I've been a big fan of Ann Rule and her true homicide books for years. This one follows the same pattern of most of her books, very in depth about both the victim and the law enforcement officers investigating the crime, and also the murder trials that follow. However, my complaint about this book is how it leaves the reader with unfinished business. I don't recall any of her other books ending before the crime was solved. So while I still liked this book, I wouldn't list it as one of my favorites of hers.
Ann Rule has done it again! This book is a gripper detailing much about the life and trials of Ronda Reynolds and walking you through her mother's angst and search for the truth. Leaves you with a desire to reach out and help.
This is a great book about a mother's search for the truth about her daughter's "suicide". She was murdered but the local police/sheriffs department didn't agree.
I liked this book because it wasn't about a bad person and what they had done and their capture/trial.
Ann Rule and the mother are still tracking down what happened the night the daughter was murdered. Sounds like they are close to finding out. Hope to hear in the next year the result.

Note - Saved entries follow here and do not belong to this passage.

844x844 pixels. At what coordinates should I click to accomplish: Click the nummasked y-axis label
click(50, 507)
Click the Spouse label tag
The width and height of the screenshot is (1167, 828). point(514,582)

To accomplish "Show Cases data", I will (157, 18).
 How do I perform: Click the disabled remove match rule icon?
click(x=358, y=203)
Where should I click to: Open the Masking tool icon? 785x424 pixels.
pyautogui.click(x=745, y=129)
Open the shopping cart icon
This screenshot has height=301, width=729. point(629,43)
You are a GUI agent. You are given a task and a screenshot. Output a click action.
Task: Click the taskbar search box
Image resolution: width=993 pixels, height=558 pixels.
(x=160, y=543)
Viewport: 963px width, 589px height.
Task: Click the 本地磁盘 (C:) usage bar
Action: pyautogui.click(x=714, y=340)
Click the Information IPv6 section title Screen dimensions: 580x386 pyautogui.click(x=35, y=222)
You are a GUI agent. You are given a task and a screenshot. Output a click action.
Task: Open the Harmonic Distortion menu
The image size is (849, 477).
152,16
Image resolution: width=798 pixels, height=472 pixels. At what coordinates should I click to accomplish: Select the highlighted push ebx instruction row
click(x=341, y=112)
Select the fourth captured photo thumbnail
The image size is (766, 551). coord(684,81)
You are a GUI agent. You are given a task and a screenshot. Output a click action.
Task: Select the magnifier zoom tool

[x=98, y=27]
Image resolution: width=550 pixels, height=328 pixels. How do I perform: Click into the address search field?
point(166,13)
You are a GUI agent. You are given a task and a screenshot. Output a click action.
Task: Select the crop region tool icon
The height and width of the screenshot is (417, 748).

This is, I think, one of the only books of Ann Rule's where the crime remains unsolved. I found this to be a great, if hard to believe, read. It is appalling to me that the justice system has so far failed Ronda Reynolds and her family. This is the story of Ronda Reynold's strange death, that spent so long being classified as a "suicide" that it seems the detectives and the crime scene investigators forgot that they were supposed to be doing a proper investigation. Ann Rule lays out the crime scene details and the strange behaviors of certain individuals so that even though the crime is not yet resolved, you get a pretty good idea of who is responsible for it. I feel badly for the Reynolds family and fervently hope that this crime is solved soon.
Rule's emotional attachment to the victim's mother comes through in this book. It's almost as if she's entering a different phase in her writing. While I enjoyed it, there were some typos, some awkward phrases, and some extraneous passages which I didn't feel added to the professional job she usually does. The case is fascinating - and still to be solved. The legal process is disgusting, and she fully explains how a coroner's office managed to escape doing their job for a truly unbearably long time. The victim is not particularly sympathetic; one gets the feeling she might have been quite a difficult person. But the end she meets is so unjust and horrifying. I enjoyed the book a great deal.